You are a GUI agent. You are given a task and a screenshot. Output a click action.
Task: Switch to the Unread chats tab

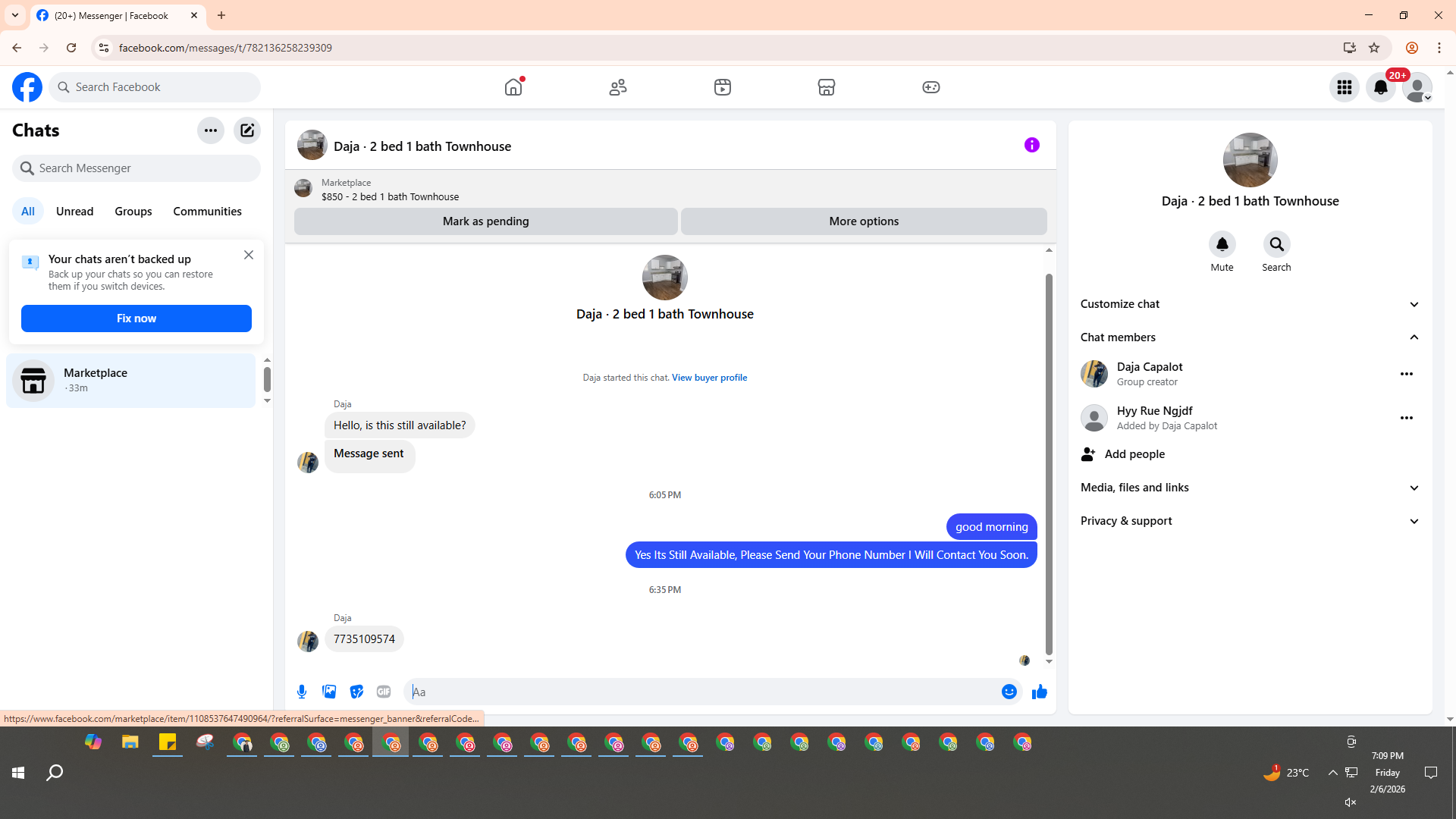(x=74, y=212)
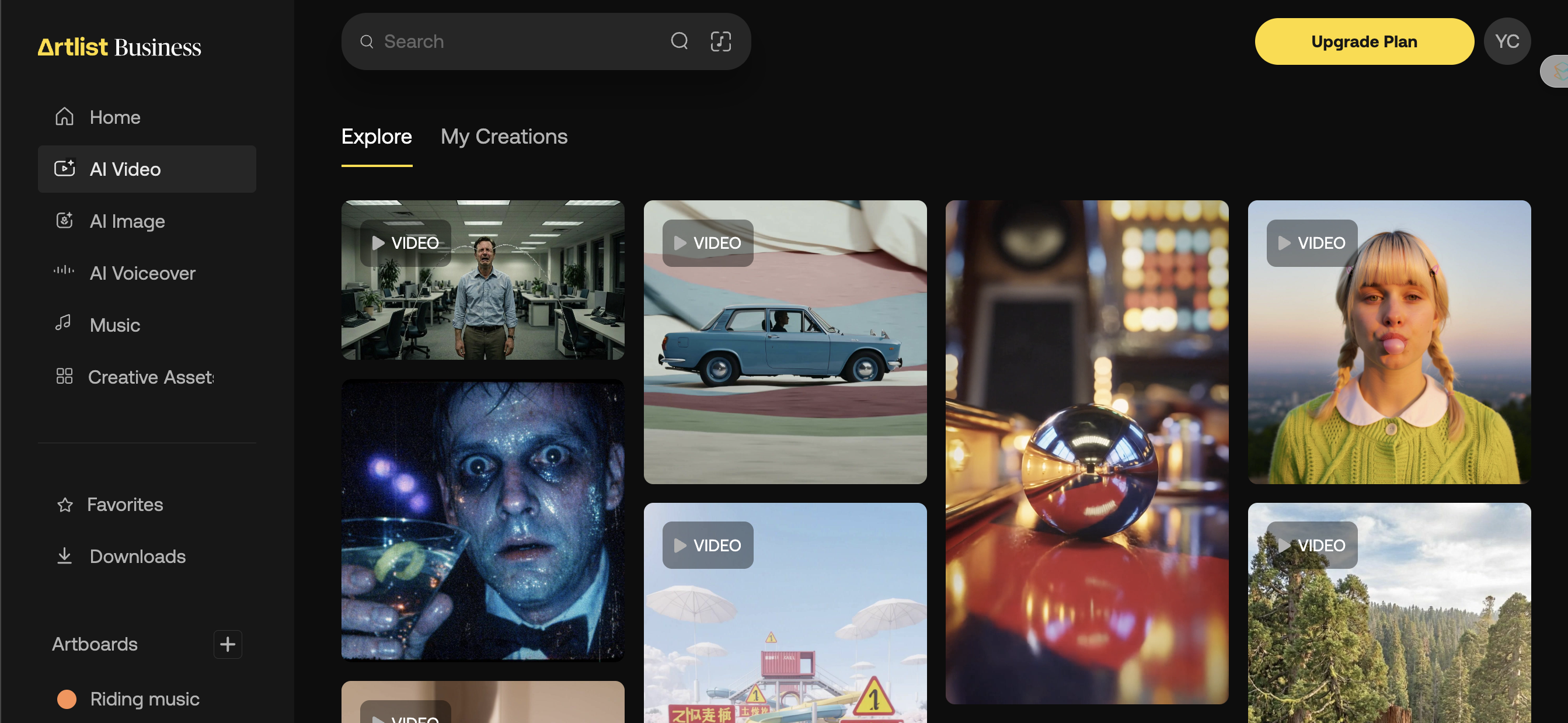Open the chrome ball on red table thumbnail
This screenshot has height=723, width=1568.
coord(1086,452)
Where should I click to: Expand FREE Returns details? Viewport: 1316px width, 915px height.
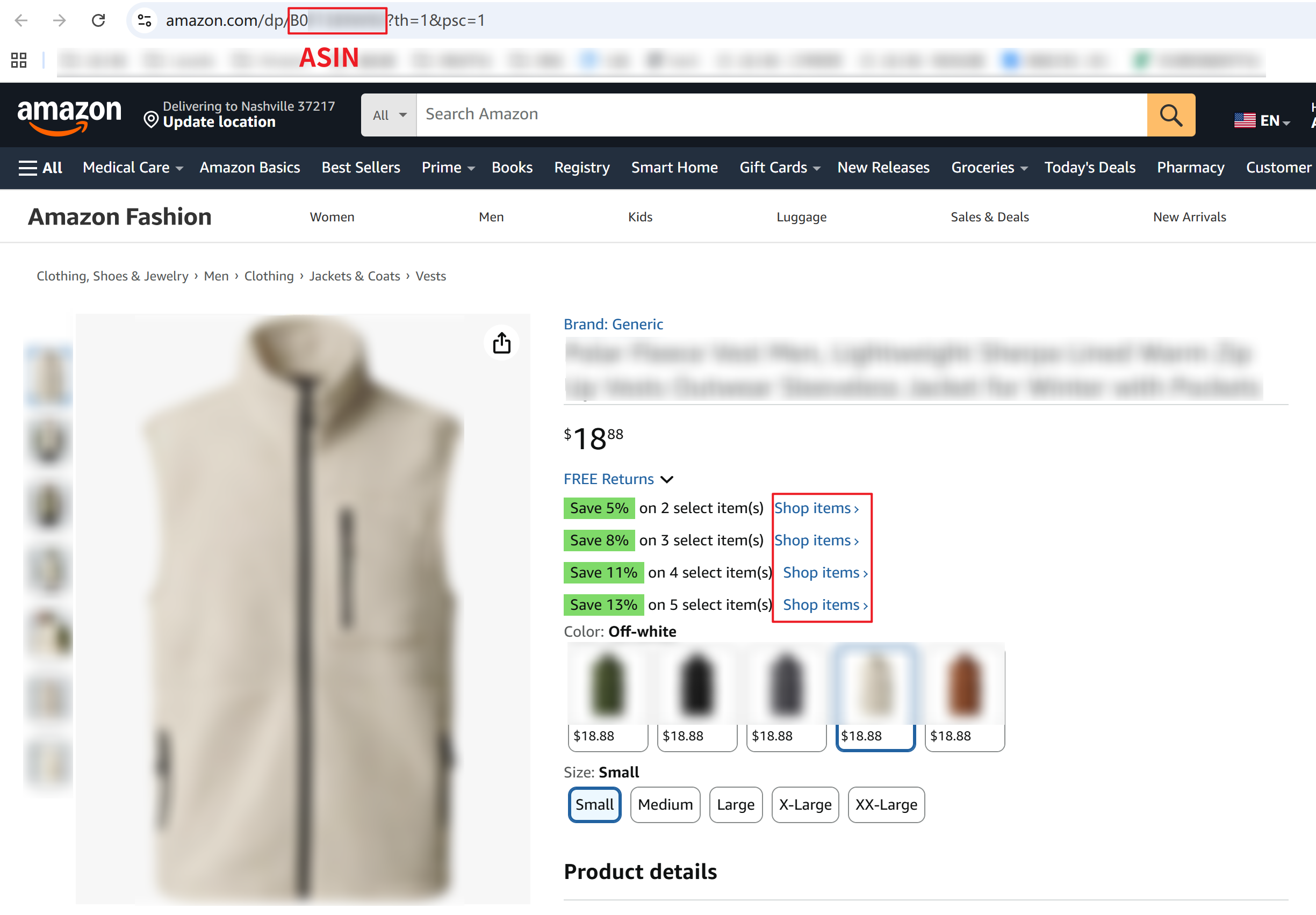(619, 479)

********

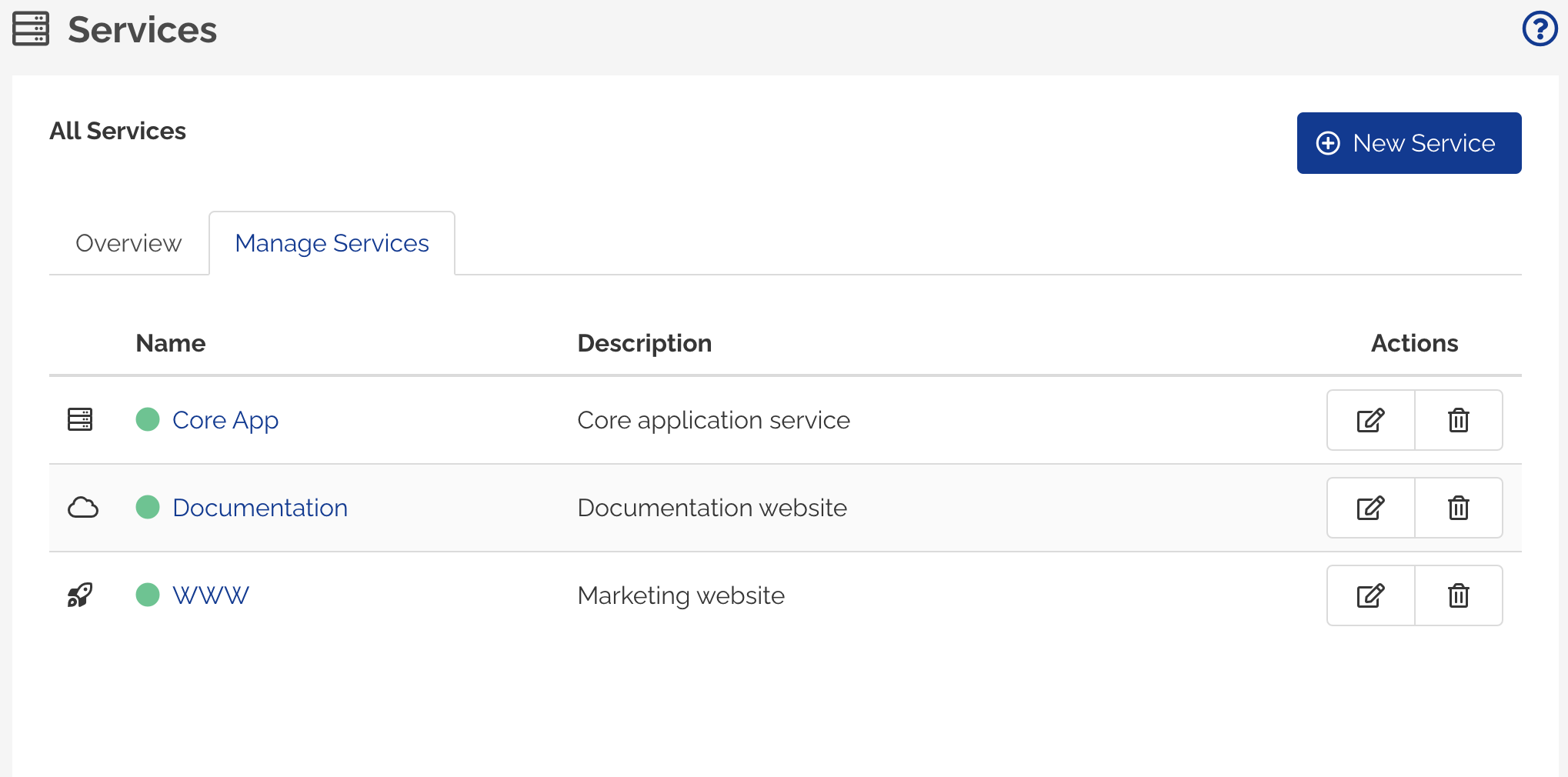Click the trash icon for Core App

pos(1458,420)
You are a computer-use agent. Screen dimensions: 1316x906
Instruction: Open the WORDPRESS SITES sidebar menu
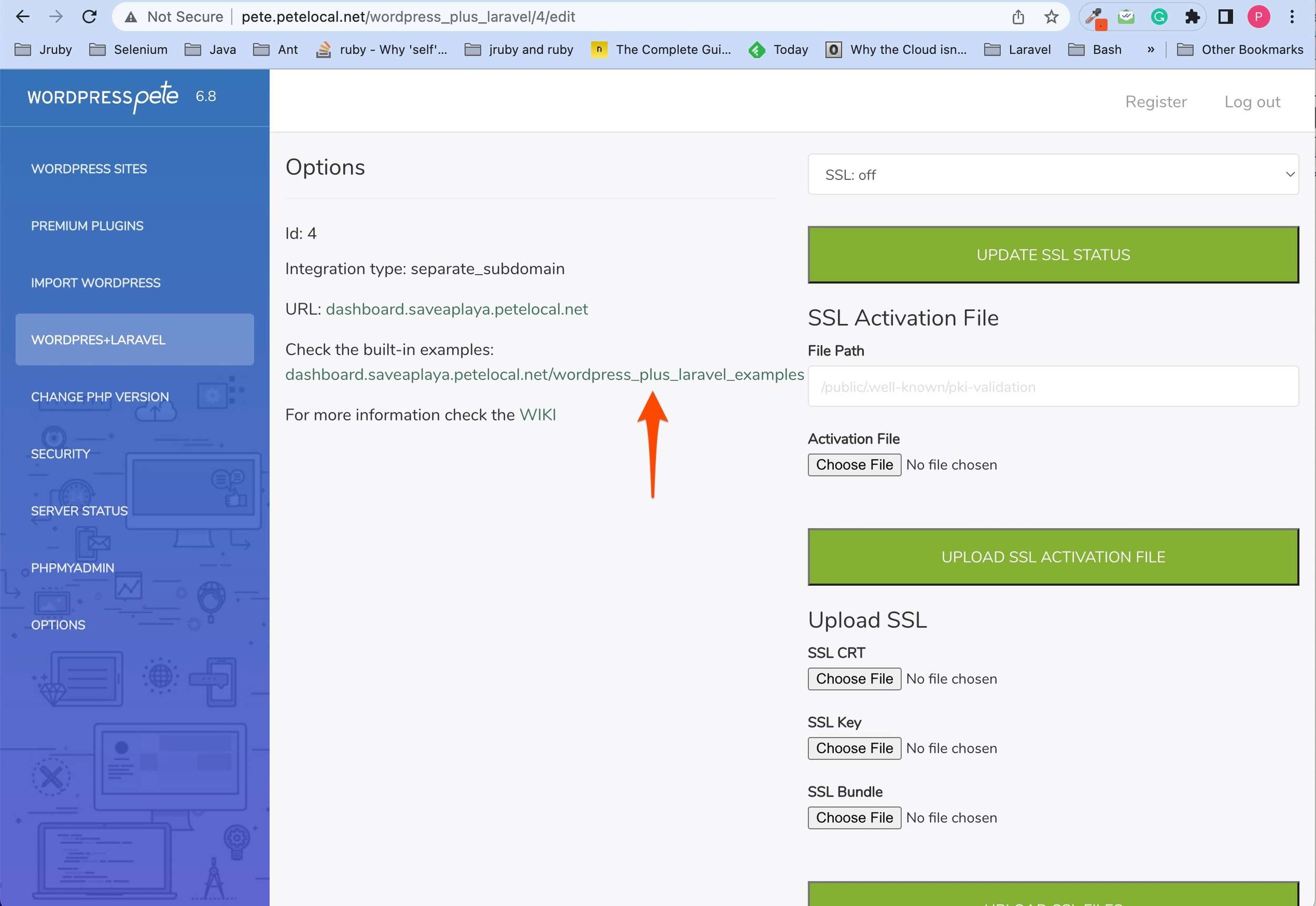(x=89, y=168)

********

Work to complete:
Show all lines above that contain "agent".

Result below:
You are a GUI agent. You are given a task and a screenshot. Output a click action.
You are a computer-use agent. Screen dimensions: 1316x906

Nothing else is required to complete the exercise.